Year-to-Date Strategy Stats as of COB today:
+ 40.21% : Turner Quant Advantage (TQA)
+ 13.95% : Tactical Growth (TG)
+ 3.53% : Diversified Income (DIS)
+ 16.10% : Aggressive Growth (AG)
+ 0.09% : Total Market (TM)
+ 7.67% : S&P 500
After my latest blog (yesterday), I got some comments from inquiring minds... One inquiring mind, in particular, asked a very important question. He said he is reticent to use stops before he sees what the market is doing; that he doesn't want to take the risk of stopping out when his better judgment would be to stay, even if the stop is hit.
His question was this? "How do you calculate your stops so that if they were all suddenly triggered you do not lose half of the year's gains?"
Well... as simple as that question is, the answer is not so simple.
For example, in my Tactical Growth portfolio, we are up about 14% for the year and if all the stops we have in place right now (soon to change) triggered at the same time, we would, indeed, lose about half of the year's gains. While it is theoretically possible for all the stops to trigger at the same time, I have never seen it happen or even get close to happening unless (here comes 'some' of the hard part to explain) I wanted all of them to trigger. And, lest we forget... if the market were to drop enough to trigger all the stops, it is quite likely that it would have moved from being up nearly 8% ytd, to down for the year. If we can be up 7% while the market is down for the year is not a bad result.
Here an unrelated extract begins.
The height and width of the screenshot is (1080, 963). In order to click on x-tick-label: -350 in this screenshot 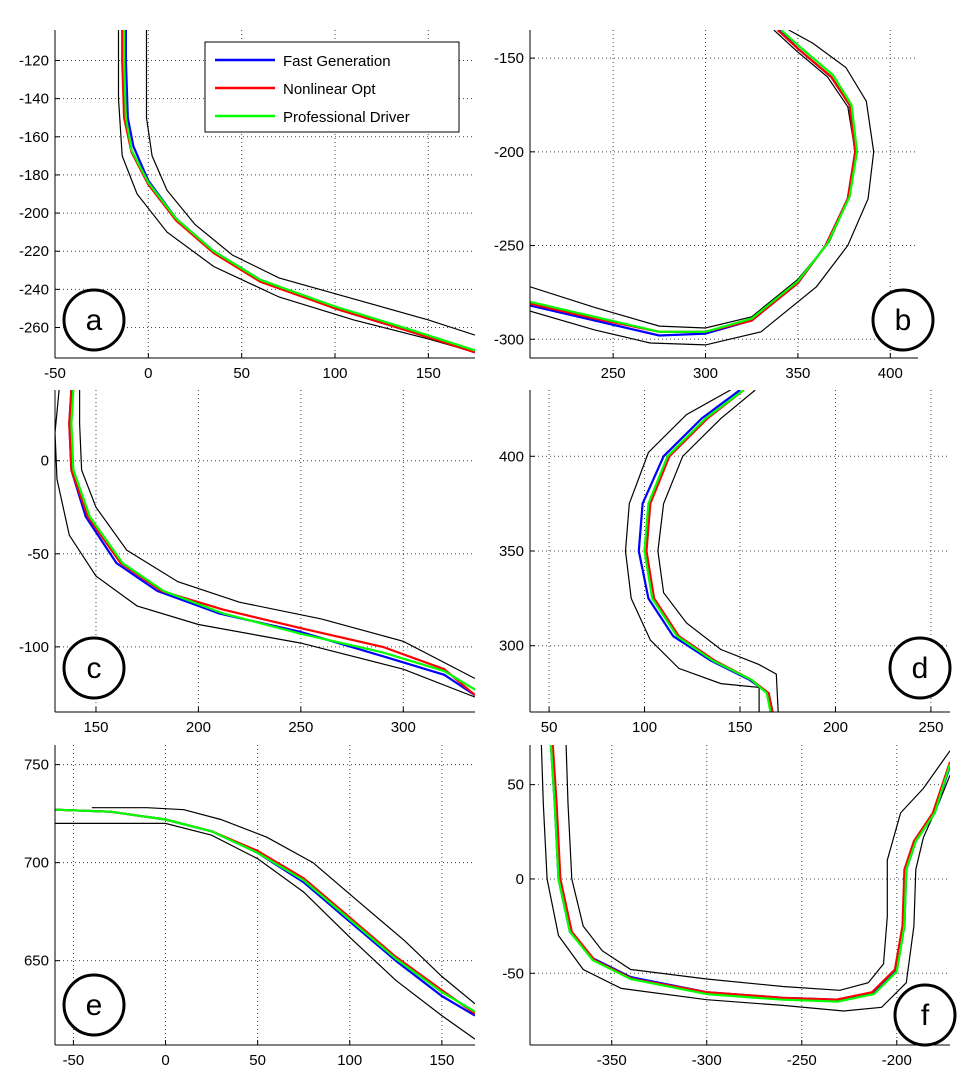, I will do `click(612, 1060)`.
But, the inquiring mind still has a point... we lost half of the year's gains... if you assume all the stops triggered and, as I said, I have never seen it happen with 'normal' stops in place. Let me give you an example: We bought CRM (salesforce.com) in the Tactical Growth portfolio 13 days ago. Today, it went exponential and skyrocketed up more than 25%. Because I am in a 'go-to-cash' investment mindset (see prior blog for an explanation as to why), I raised my stop on CRM to 1EM below where it was trading today (near its high). 1EM is approximately one standard deviation of normal volatility for CRM on a weekly basis. As such my stop was at $264.15. About an hour before the close today, CRM bounced down and triggered our stop. We sold our position and netted a smooth-rolling +34.45% in just 13 days. And, at this point, I don't care if it zooms higher. Remember... I am in a go-to-cash mindset.
Did all the stops trigger? No... not even close. All that triggered today was CRM.
And, I have raised stops again on the 19 remaining holdings, after the market close today. And, just so there is no confusion, I do not have one stop for all holdings. Each holding has its own EM and its own stop.
The market is only about 1EM from triggering an "Overbought" (OB) condition. This is not a guess. It is a mathematically derived level that indicates the odds of a correction are much higher than the odds that the market will continue to boom higher. The "market" EM is huge... right now it is 7.75%. That means the market would have to move up by almost 8% before the OB is triggered. Upon the triggering of the OB, I will move stops to 0.25EMs of each holding below their previous day's closing price. A 0.25EM is a tiny percentage and means that almost any wiggle in a stock's price will cause it to sell. But, we are not there... not yet, anyway. And, I have the option to invest 15% of capital into a contrarian play via inverse ETFs.
Assuming the market doesn't fall off a cliff by this Friday's close, I will be raising stops to 0.5EM on Monday. Why? Because I have a go-to-cash investment mindset and I want to sell and I want to capture profits... but... I do not want to get off of this rocket ship market until I have to. The market could go a LOT higher; or, it could collapse at any time.
I am of the opinion (aka, "I am guessing") that the market will gyrate wildly before the election and if you-know-who, wins, the market could crash on November 4 (that's assuming we even know who the next president will be on November 4). As such, I would be happy to be sitting 100% in cash before the election. The key is timing when to effect that move to 100% cash. I am doing this with, what I call, intelligent stop loss strategies. These stops include:
The relative volatility of market, and
The position of the market relative to its 200-day moving average, and
The relative volatility of each holding, and
The investment bias, including how bullish, bearish or neutral the data are, and
How often the investment bias dictates the frequency of adjusting stops higher.
The above 5 items are all in play as we set stops. As I have said many times, the easy part is buying... the hard (really hard) part is knowing when to sell. Using the above algos make the process of selling far more mechanical than emotional; which is a good thing.